▶ _WORK TO BE COMPLETED_
Copy every line of the records below word for word, in the order given.

-- BEGIN --

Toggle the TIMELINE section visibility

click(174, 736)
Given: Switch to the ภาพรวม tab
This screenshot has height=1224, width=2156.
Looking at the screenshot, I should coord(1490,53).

-- END --

▶ _COMPLETE ANSWER_
Toggle the TIMELINE section visibility

click(174, 736)
Given: Switch to the ภาพรวม tab
This screenshot has height=1224, width=2156.
Looking at the screenshot, I should coord(1490,53).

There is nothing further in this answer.